It’s too early to evaluate or quantify the outcomes of the lab’s work. But as far as civic engagement goes, initial indicators are unquestionably positive: 500,000 unique users weighed in on Change.org for the constitution’s drafting; 4,000 smartphone users helped map half of the total microbus routes with the Mapatón app; the Peatoniños street-play program will be implemented in Iztapalapa, one of the city’s poorer neighborhoods, throughout the summer.

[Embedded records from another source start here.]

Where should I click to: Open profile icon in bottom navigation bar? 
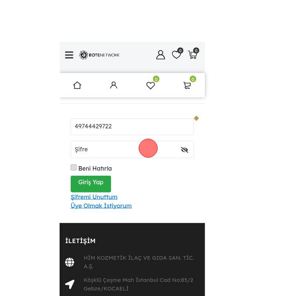[x=114, y=85]
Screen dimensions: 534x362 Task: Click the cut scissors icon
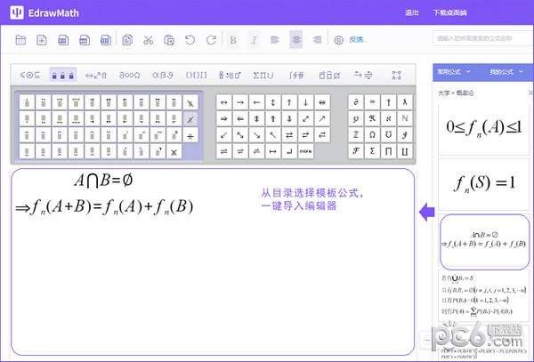(x=148, y=39)
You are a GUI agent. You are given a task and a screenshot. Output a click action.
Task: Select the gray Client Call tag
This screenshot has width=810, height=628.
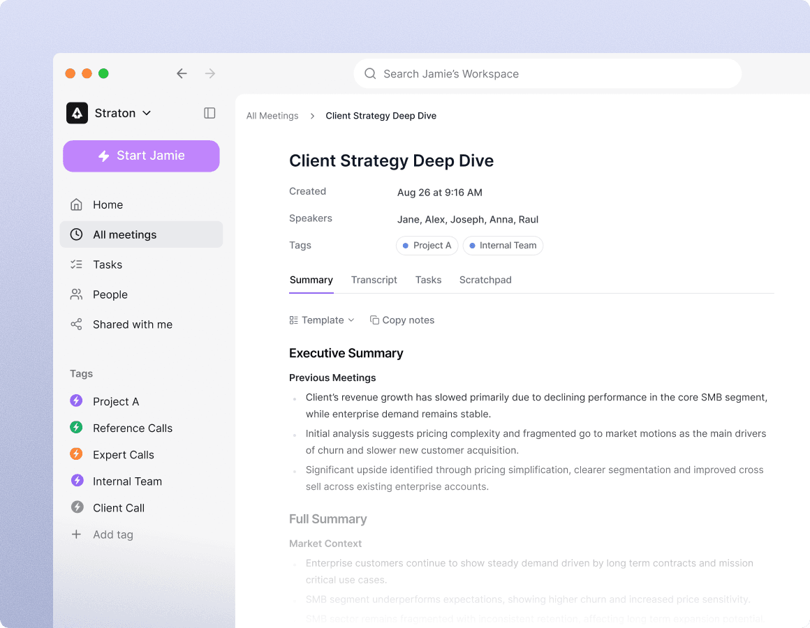point(118,508)
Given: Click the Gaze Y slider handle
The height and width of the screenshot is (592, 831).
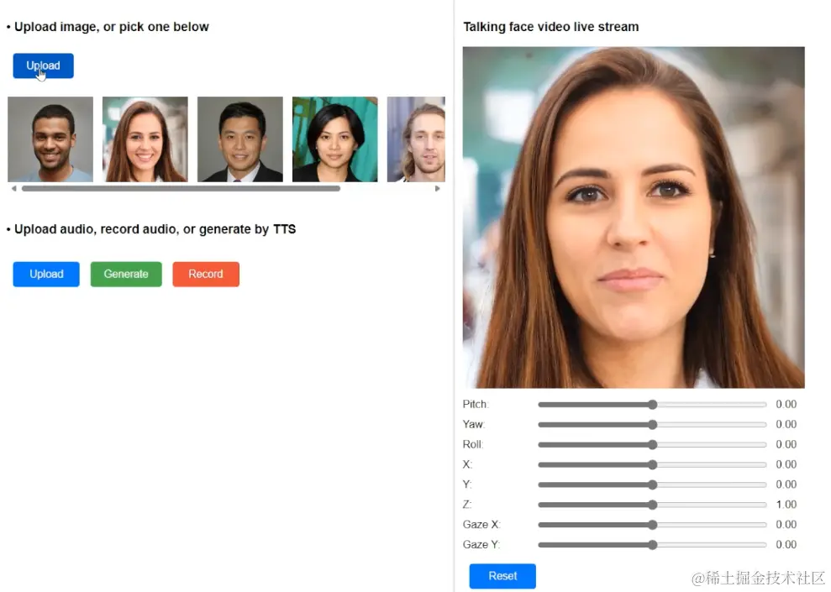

Right now, the excitement in the office is palpable. Each department eagerly reports on initiatives that are coming to a head. If the lab doesn’t continue, staffers will disperse back into private practice and city government. Mexico City’s government leads the nation in terms of progressive politics, and has for years; in many ways, it beats most of the U.S. on essential regulations for trans and reproductive rights and more. Now, collaborations among activists, government agencies, hackers, artists, and bureaucrats that might have been unlikely six short years ago have been set into motion. The relationships will remain, as will the dozens of projects set into motion and the many public-private partnerships the lab has created.

As for Gomez-Mont, the unlikely bureaucrat is not sure where she’ll go next. As her diverse interests have influenced the lab’s range and tactics, her words on its greater purpose can be winnowed down to a more personal note. “It’s more about opening up hungers and desires than having a clear-cut step-by-step of how to get there,” she says. “I think a more powerful force is how to seed possibility.”